┌─ Supplied text
Educated at Newcastle University in the north-east of England, where he studied fine art under the tutelage of the late influential pop artist Richard Hamilton (who was, according to Ferry, "a really cool guy, incredibly intelligent and quite scary"), he burst out from tertiary education to form Roxy Music in the early 1970s.

The band released eight studio albums - beginning with their self-titled debut album in 1972 and concluding with Avalon in 1982 - each LP an epic piece of experimental sonic sculpture and, more often than not, serving up several slices of perfect pop, each too exquisitely packaged in sleeves art directed and conceived by Ferry, the band's influential frontman.

Seven of Roxy's eight album covers are on display in Dubai - the risqué Country Life, which caused something of a rumpus when it was released in 1974, is the exception - as well as a series of photographs of the supermodel Kate Moss, the star of the sessions for Olympia, Ferry's 2010 album, and a collection of some of the best images to adorn his solo work, from the John Swannell photographed cover to The Bride Stripped Bare (1973) to the classic equine beauty of Mamouna (1994). Each one of those images is presented in an oversized format, the scale of these prints reflecting the ambition evident in the original pieces themselves.
└─
┌─ Data section
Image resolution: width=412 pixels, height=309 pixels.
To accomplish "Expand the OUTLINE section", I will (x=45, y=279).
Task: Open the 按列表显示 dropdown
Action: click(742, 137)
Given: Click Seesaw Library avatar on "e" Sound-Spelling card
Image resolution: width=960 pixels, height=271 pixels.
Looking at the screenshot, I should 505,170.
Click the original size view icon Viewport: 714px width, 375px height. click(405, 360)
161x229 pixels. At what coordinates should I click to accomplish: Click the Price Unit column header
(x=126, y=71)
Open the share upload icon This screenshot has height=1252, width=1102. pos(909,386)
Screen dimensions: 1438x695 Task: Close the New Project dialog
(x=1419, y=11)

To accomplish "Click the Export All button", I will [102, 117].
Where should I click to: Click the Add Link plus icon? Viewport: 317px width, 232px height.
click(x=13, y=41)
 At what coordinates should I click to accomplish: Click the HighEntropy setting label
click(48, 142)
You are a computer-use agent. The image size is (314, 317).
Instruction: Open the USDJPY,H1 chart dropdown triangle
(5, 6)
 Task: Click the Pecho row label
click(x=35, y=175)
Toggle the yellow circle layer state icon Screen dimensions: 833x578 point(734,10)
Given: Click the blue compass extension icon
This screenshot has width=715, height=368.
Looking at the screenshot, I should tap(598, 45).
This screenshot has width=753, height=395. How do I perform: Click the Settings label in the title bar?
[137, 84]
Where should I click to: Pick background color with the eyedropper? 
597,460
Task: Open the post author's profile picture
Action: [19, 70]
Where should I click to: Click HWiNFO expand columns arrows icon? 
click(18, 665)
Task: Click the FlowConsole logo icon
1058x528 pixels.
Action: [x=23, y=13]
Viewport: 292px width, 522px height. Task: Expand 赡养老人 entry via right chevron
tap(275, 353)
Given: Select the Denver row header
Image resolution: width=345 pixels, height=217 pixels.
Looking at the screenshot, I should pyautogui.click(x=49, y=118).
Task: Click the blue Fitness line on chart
└─
- _Exercise 1_
Transcribe the passage about Roxy Music between "Seven of Roxy's" and "original pieces themselves.", inclusive.
- _Exercise 2_
According to the passage about Roxy Music, which of the band's album covers is not on display in Dubai?

- _Correct result 1_
Seven of Roxy's eight album covers are on display in Dubai - the risqué Country Life, which caused something of a rumpus when it was released in 1974, is the exception - as well as a series of photographs of the supermodel Kate Moss, the star of the sessions for Olympia, Ferry's 2010 album, and a collection of some of the best images to adorn his solo work, from the John Swannell photographed cover to The Bride Stripped Bare (1973) to the classic equine beauty of Mamouna (1994). Each one of those images is presented in an oversized format, the scale of these prints reflecting the ambition evident in the original pieces themselves.

- _Correct result 2_
Country Life